* [Excerpted text]

↓↓↓

Monday, May 21, 2007

Einstein's Description of Theologians?

Been reading Walter Isaacson’s Einstein bio. It’s awesome. This morning read this thought-provoking quote from Einstein and couldn’t help but think that this idea holds the key to solve the disconnect between science and religion in popular thought.

"Some scientific theories depend primarily on induction: analyzing a lot of experimental findings and then finding theories that explain the empirical patterns. Others depend more on deduction: starting with elegant principles and postulates that are embraced as holy and then deducting the consequences from them. All scientists blend both approaches to differing degrees. Einstein had a good feel for experimental findings, and he used this knowledge to find certain fixed points with which he could construct a theory. But his emphasis was primarily on the deductive approach... ‘The simplest picture one can form about the creation of an empirical science is along the lines of an inductive method. Individual facts are selected and grouped together so that the laws that connect them become apparent. However, the big advances in scientific knowledge originated in this way only to a small degree. The truly great advances in our understanding of nature originated in a way almost diametrically opposed to induction. The intuitive grasp of the essentials of a large complex of facts leads the scientist to the postulation of hypothetical basic laws. From these laws, he derives his conclusions.’” (Isaacson, Einstein, p.117/118)

↑↑↑

[Saved entries]
↓↓↓

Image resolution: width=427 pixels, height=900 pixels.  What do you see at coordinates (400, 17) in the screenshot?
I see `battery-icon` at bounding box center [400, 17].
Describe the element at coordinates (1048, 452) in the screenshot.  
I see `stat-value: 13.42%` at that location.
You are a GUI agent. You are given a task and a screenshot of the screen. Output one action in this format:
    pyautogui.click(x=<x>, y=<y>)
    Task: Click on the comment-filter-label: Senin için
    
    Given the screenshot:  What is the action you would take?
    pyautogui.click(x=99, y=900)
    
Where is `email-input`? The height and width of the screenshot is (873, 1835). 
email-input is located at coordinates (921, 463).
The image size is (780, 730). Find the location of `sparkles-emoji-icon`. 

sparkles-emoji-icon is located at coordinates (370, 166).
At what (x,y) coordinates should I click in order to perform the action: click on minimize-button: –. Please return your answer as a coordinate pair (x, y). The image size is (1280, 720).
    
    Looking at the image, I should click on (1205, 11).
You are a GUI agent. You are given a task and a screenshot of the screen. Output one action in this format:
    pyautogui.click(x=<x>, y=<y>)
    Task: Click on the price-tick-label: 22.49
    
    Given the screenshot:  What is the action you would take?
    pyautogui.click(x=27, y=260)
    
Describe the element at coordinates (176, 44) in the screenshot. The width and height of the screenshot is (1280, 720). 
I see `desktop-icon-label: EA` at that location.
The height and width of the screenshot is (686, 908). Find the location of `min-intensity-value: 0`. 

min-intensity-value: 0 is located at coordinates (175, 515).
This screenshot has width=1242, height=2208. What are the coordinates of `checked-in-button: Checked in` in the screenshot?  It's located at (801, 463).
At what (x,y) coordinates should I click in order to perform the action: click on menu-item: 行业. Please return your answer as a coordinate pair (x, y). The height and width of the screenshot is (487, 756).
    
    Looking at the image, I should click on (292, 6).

↑↑↑

* [Instructions to follow]
Transcribe the passage of the Einstein post between "Einstein's Description of" and "in popular thought.", inclusive. The material has no connection to the Einstein post.

* [Reply]
Einstein's Description of Theologians?

Been reading Walter Isaacson’s Einstein bio. It’s awesome. This morning read this thought-provoking quote from Einstein and couldn’t help but think that this idea holds the key to solve the disconnect between science and religion in popular thought.